These are the key concepts you need to understand to accurately answer the question.

Central Limit Theorem
The Central Limit Theorem (CLT) is a fundamental concept in statistics. It tells us that the distribution of sample means (or some other statistic) will tend to be approximately normal, regardless of the shape of the population distribution, as long as the sample size is sufficiently large. This theorem is powerful because it allows statisticians to make inferences about population parameters using the normal distribution.

For example, even if you start with a population that is skewed or not normal, the distribution of the sample mean will become more normal as your sample size increases. This is true especially when your samples are large.
  • The sample size is typically considered large if it is greater than 30.
  • The shape of the sampling distribution becomes more bell-shaped and normal as sample size grows.
For the exercise given, the CLT indicates that the sampling distribution of the difference between two sample proportions, \(\hat{p}_{1}-\hat{p}_{2} \), is approximately normal when the samples are large.

Understanding the CLT helps in predicting the behavior of data gathering processes and the reliability of statistical inferences.
Normal Distribution
The normal distribution, often termed the bell curve due to its shape, is a continuous probability distribution that is very common in statistics. It depicts the distribution of variables about the mean. This curve is symmetric, with most of the data clustered around the mean and fewer appearing as you move further from the mean, creating a bell shape.

The normal distribution is key to many statistical methodologies because of its properties, particularly the fact that it is completely defined by its mean and standard deviation. This makes it a standard choice when approximating the distributions of various data sets and test statistics.
  • The curve is symmetrical about the mean.
  • The mean, median, and mode of a normal distribution are equal.
  • The area under the curve is 1, representing a complete probability.
In the context of the problem, the sampling distribution of the difference between two proportions (\(\hat{p}_{1}-\hat{p}_{2}\) ) is assumed to be normal when the sample sizes are large. This holds true because of the Central Limit Theorem.
Mean of Sampling Distribution
The mean of a sampling distribution is a key concept in statistics. It refers to the average of all the sample means if we were to take multiple samples from the same population. For the sampling distribution of the difference between two proportions, \(\hat{p}_{1}-\hat{p}_{2}\), the mean is given by the difference in the population proportions, \(E(\hat{p}_{1}-\hat{p}_{2})=p_{1}-p_{2}\).

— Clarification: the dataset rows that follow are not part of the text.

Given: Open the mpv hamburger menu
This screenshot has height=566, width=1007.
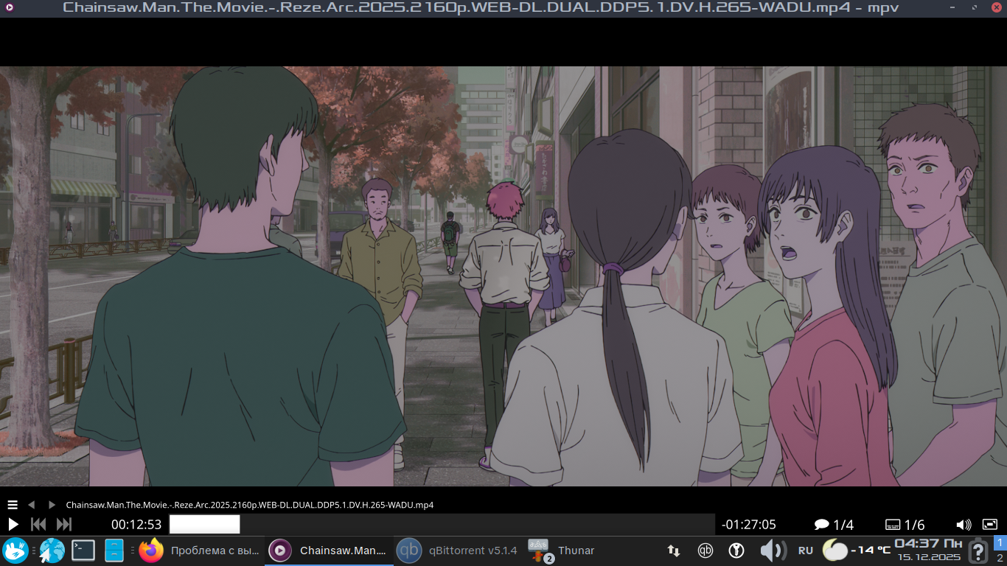Looking at the screenshot, I should (x=13, y=505).
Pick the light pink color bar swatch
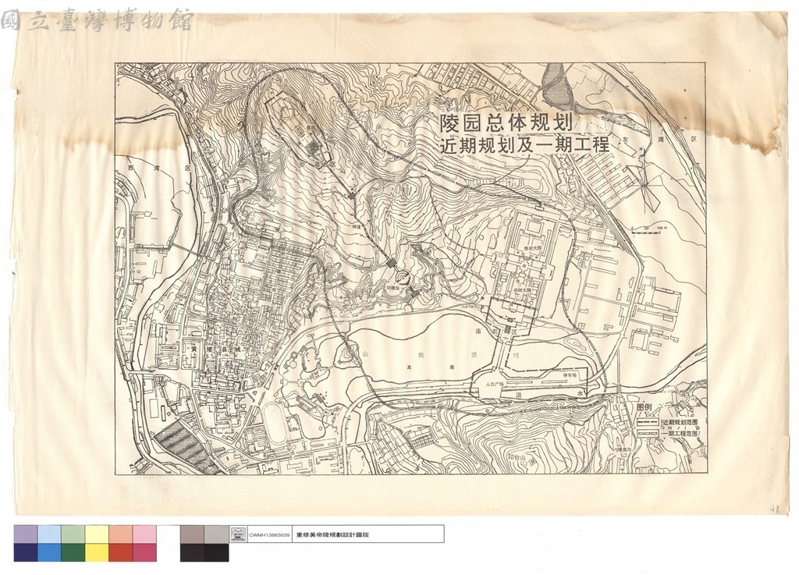Viewport: 799px width, 575px height. tap(144, 534)
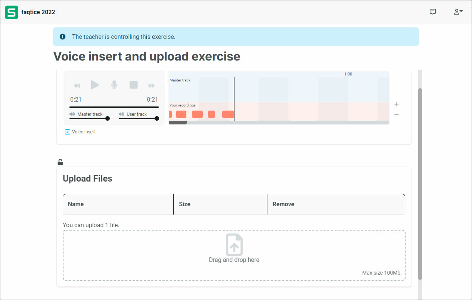Mute the User track speaker icon

tap(121, 114)
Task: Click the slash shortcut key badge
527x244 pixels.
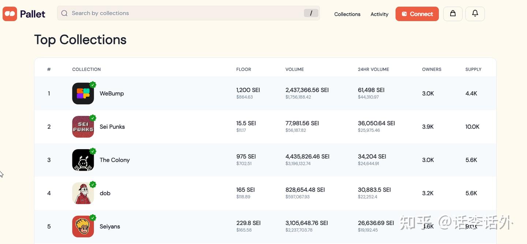Action: click(311, 13)
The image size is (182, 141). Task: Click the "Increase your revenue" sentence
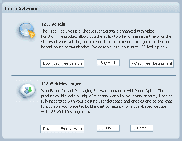tap(130, 47)
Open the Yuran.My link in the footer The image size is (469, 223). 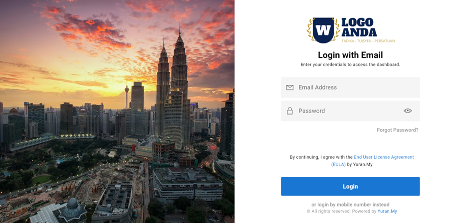(x=387, y=212)
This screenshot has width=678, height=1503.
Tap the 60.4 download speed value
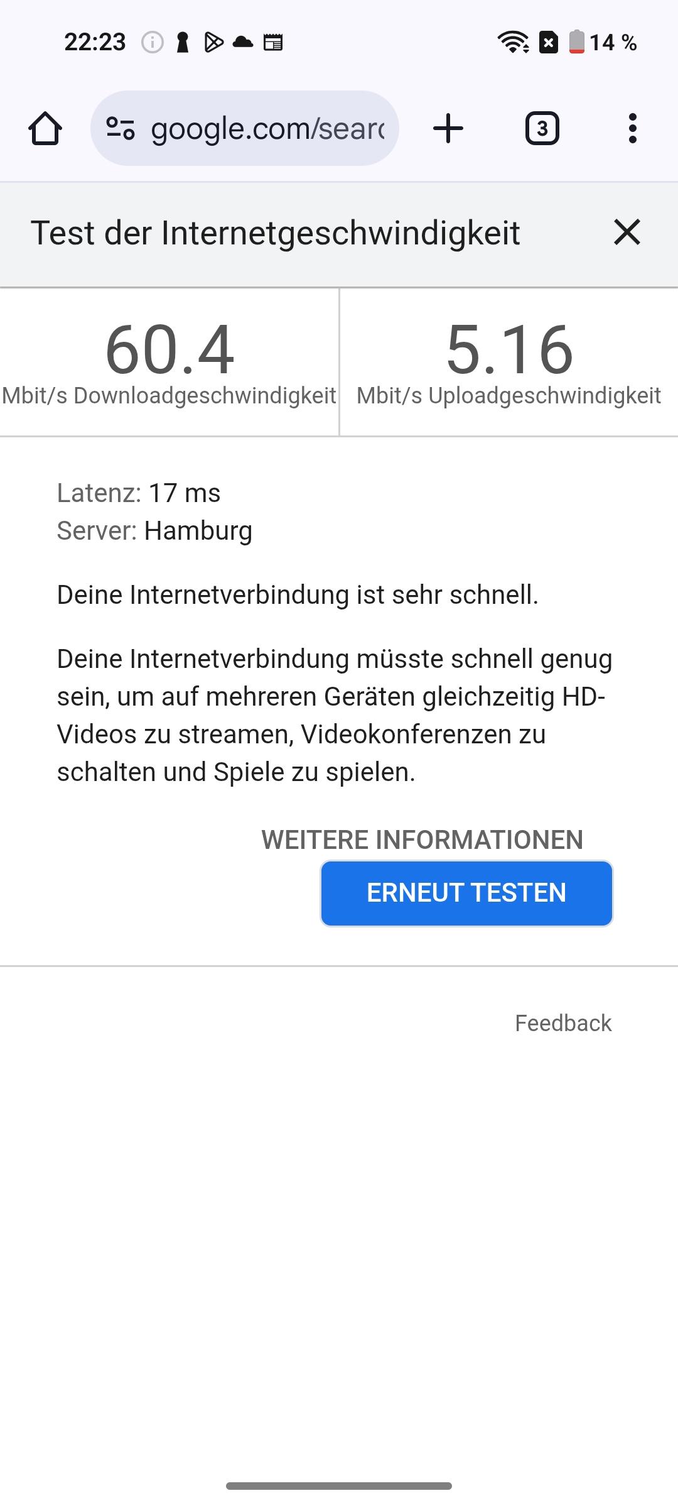click(170, 349)
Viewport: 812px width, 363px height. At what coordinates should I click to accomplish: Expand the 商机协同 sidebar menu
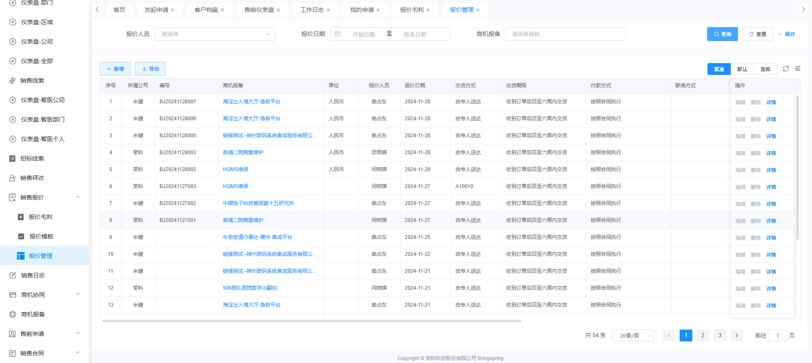(x=78, y=295)
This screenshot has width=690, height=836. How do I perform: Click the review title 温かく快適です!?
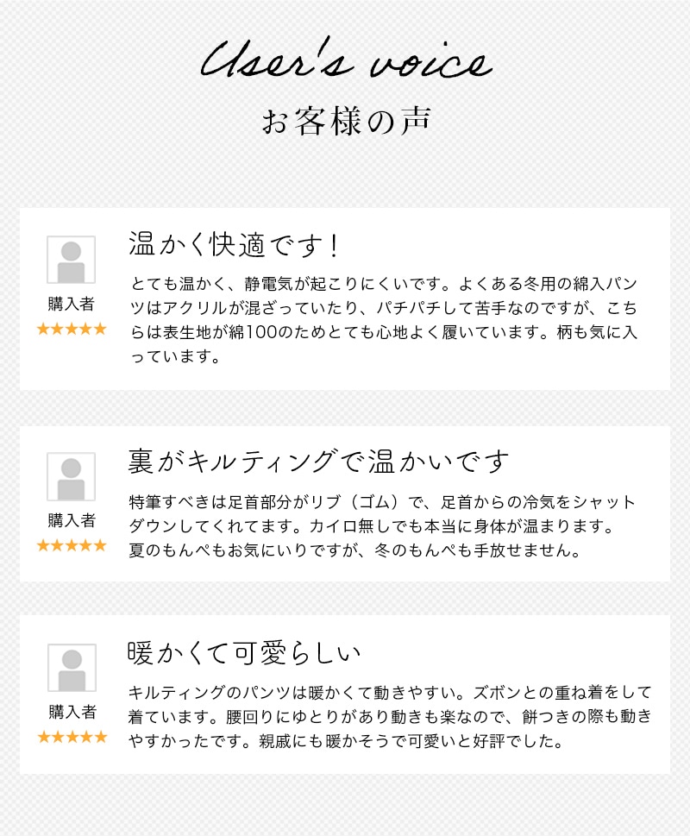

Here, \(p_{1}\) and \(p_{2}\) are the true proportions in each population from which the samples are being drawn. As each sample acts as a representation of the population, the expected value (\(E\)) of the sample means reflects this population parameter. This relationship allows statisticians to make predictions about the unknown population parameters based on sample data.

Understanding this concept helps in performing hypothesis tests, estimating population parameters, and understanding the variability of sample proportions.
Standard Deviation of Sampling Distribution
The standard deviation of a sampling distribution, often referred to as the standard error, measures the spread of the sample means around the population mean. For the distribution of the difference between two proportions, it shows how much variation there is in the sample proportions compared to the true population proportions.The formula for the standard deviation of the difference between two sample proportions is:\[\sqrt{ \frac{{p_{1}(1 - p_{1})}}{{n_{1}}} + \frac{{p_{2}(1 - p_{2})}}{{n_{2}}} }\]where:
  • \(p_{1}\) and \(p_{2}\) are the sample proportions.
  • \(n_{1}\) and \(n_{2}\) are the sample sizes.
This formula is derived based on the assumption that the individual sample observations are independent and vary according to a binomial distribution.

The standard deviation gives us a sense of how much fluctuation there is likely to be from sample to sample, informing us about the reliability of our sample estimates for inference. In practical terms, this helps determine how accurately we can estimate the population difference from the proportion differences observed in samples.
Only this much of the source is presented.